Since the Berlin Wall came tumbling down in 1989 and the Soviet Union followed suit, the United States and NATO have been nibbling at the edges of Russian interests. Starting with German’s effectively unilateral recognition of Croatia that heralded the dismemberment of Yugoslavia, the New World Order of George H. W. Bush thumbed its nose at Russia’s interests in its client state of Iraq and waged war to defend Kuwait and hopefully, inter alia, topple Saddam Hussein.
The United States was happy to help Georgia and Azerbaijan break the Soviet hegemony in the Caucasus. It insisted that placing missiles in Poland, over Soviet objections, was a defense against Iran. And since 9/11, when the United States has been a significant presence in Afghanistan and staging supplies for that war in the abutting former Soviet Republics of Tajikistan and Uzbekistan, it is not surprising that Vladimir Putin is feeling a bit oppressed.

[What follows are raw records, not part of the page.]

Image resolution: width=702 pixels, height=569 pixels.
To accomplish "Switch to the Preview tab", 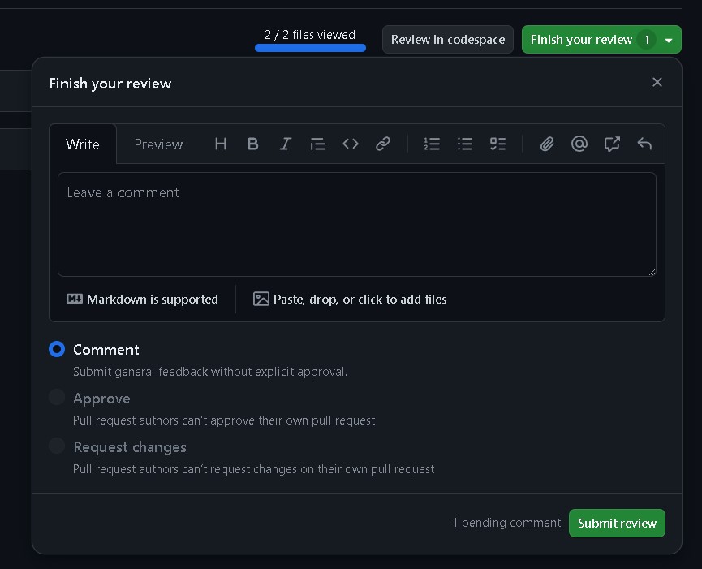I will 158,144.
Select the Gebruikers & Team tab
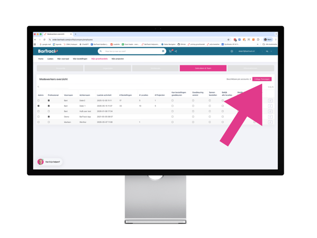The image size is (317, 238). [x=203, y=68]
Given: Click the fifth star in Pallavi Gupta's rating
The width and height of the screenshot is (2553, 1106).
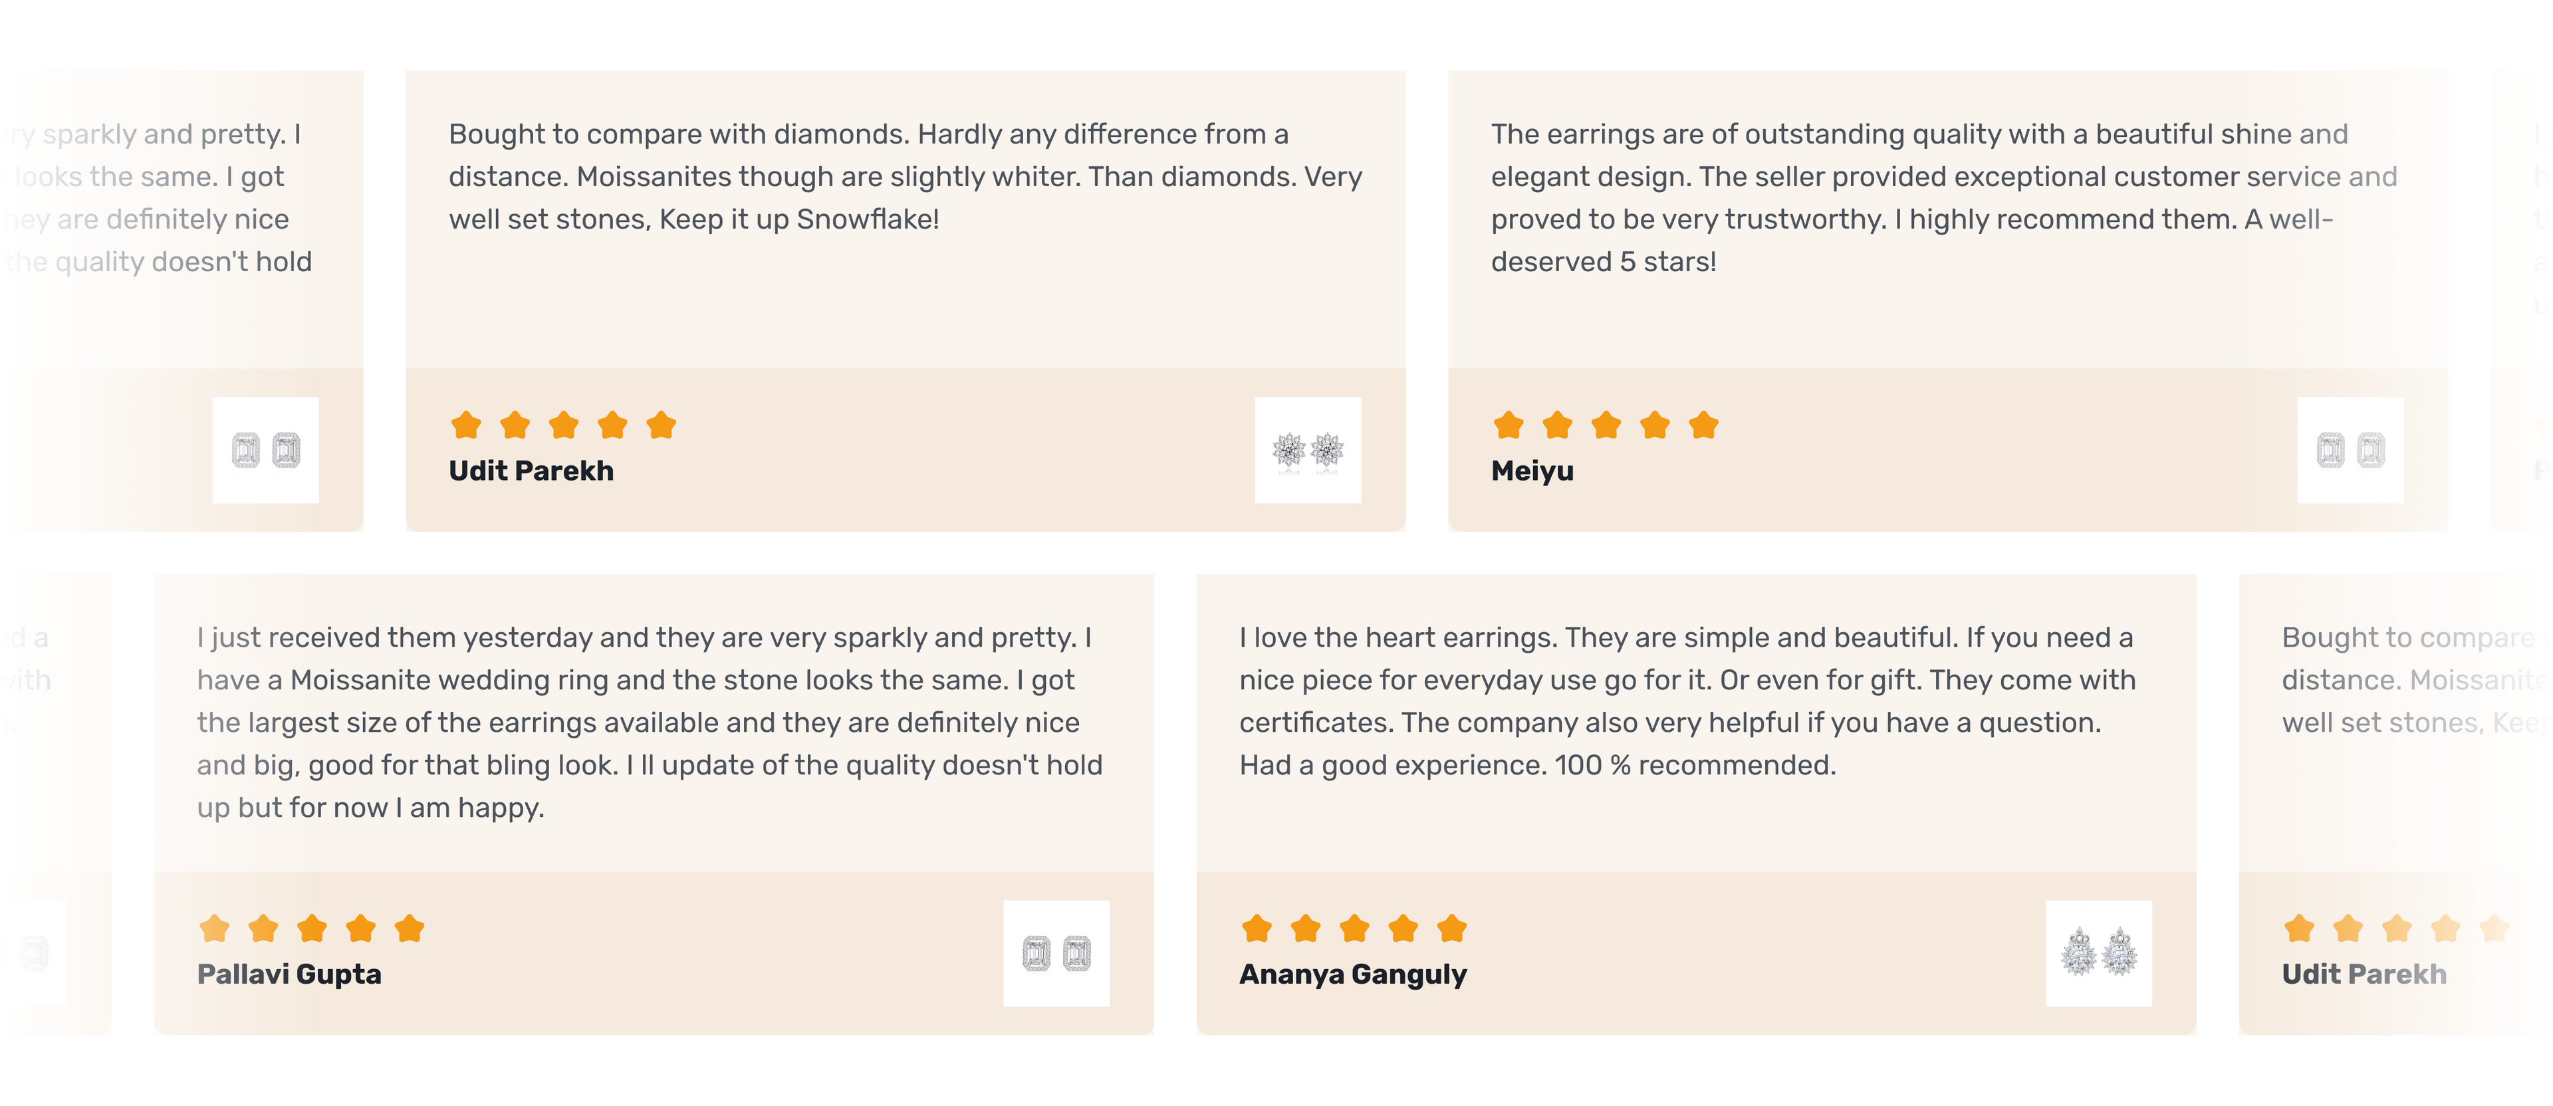Looking at the screenshot, I should (x=409, y=929).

Countries, as countless statesmen have noticed over the centuries, have no permanent friends and no permanent enemies, only permanent interests. One of Russia’s enduring permanent interests is its desire to have a warm water port for year round access to the sea. So, as the Ukraine started drifting further and further into the Western orbit, the idea of its taking the Crimean peninsula, rich in Russian history as the home of the Black Sea Fleet in Sebastopol, of the famous Yalta conference in World War II, and the site of Russian defense during the Crimean War was too much for Putin to bear. The Russian president takes seriously the Soviet contribution to the victory in World War II especially because his parents lived in Leningrad and his mother lived through the siege.
Now, Vladimir Putin is a disgusting person and something of a thug. But this does not mean that he is wrong in defending Russian interests in the Crimea and Ukraine. The United States invades Iraq and Afghanistan, supports every Israeli aggression, overthrows the government in Libya, thwarts Islamic democracies in Egypt and Algeria, and abets the conflict in Syria, another Russian client, all in the name of democracy and good works. It is not difficult to understand why the Russians are angry.
In short, the map of central Europe today looks like Germany won the war. Maybe the Russians have had enough. The Russian exposure of the NSA bug planted in the world’s hard drives is payback. In some ways, Russia remains a superpower.